WHAT YOU HAVE TO DO:
Return every entry in the listing word for word.

________________

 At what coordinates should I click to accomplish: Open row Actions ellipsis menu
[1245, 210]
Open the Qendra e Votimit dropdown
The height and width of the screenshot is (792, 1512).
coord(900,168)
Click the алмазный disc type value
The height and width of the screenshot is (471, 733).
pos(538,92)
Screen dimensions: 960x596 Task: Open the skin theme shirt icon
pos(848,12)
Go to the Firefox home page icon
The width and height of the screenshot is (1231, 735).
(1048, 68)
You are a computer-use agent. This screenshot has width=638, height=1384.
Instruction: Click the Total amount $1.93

________________

THE ANSWER:
 At what coordinates should I click to accomplish: Open row Actions ellipsis menu
[1245, 210]
Open the Qendra e Votimit dropdown
The height and width of the screenshot is (792, 1512).
coord(900,168)
Click the алмазный disc type value
The height and width of the screenshot is (471, 733).
pos(538,92)
Screen dimensions: 960x596 Task: Open the skin theme shirt icon
pos(848,12)
Go to the Firefox home page icon
The width and height of the screenshot is (1231, 735).
(1048, 68)
You are a computer-use agent. This screenshot has width=638, height=1384.
Instruction: Click the Total amount $1.93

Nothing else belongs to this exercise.